I recently spoke with the owner of my CrossFit who told me a story of a new member that just joined. This woman had been a regular member of a competing box but quit the day that one of the coaches yelled at her daughter. This woman often has her children with her during class. They sit quietly on the sidelines and do homework while mom does her WOD. She didn’t take kindly to the actions of the coach and sought out a new box that would be more accommodating.
That led me to think about culture. In my area there are 17 competing boxes. On the surface most of these boxes look and feel alike. There is little to distinguish one from another. Some have a reputation amongst those in “the know”, but to outsiders or prospective members, a box is a box is a box.
So in a competitive market, or even as a matter of marketing, expressing a unique facet of your gym’s culture is a way to hook the type of members that you want. While a box can’t be everything to everyone, the nature of CrossFit is one of friendly and social workouts amongst people of varied fitness levels and backgrounds.
As you analyze the culture of your CrossFit gym, consider the following:
1) Does your facility offer perks or benefits along with membership? Locker room, showers, pool? Local discounts, partnerships etc.?
2) Do members interact outside of class?
3) Do coaches take time to get to know members?
4) Are members encouraging others?
5) Do members bring friends to class?
6) How do you “sell” your CrossFit experience?
In the spirit of CrossFit, it is safe to assume that most boxes will follow the general principles of CrossFit. However, successful boxes will break out of the mold a bit and define their uniqueness.
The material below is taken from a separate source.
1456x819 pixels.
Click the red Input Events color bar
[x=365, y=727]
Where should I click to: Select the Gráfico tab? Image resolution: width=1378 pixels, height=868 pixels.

Culture should be a genuine extension of the personality of the people who visit your box everyday. Culture and community go hand in hand. In most CrossFit gyms members find that they’re making new friends with whom they share a strong common bond. That said, if a coach finds that a member isn’t fitting into the culture, you’re better off engaging them in conversation versus shunning them. Instead of telling them how to fit in, show them. If they’re not highly engaged, go the extra mile and help them feel that they’re a part of your CrossFit community.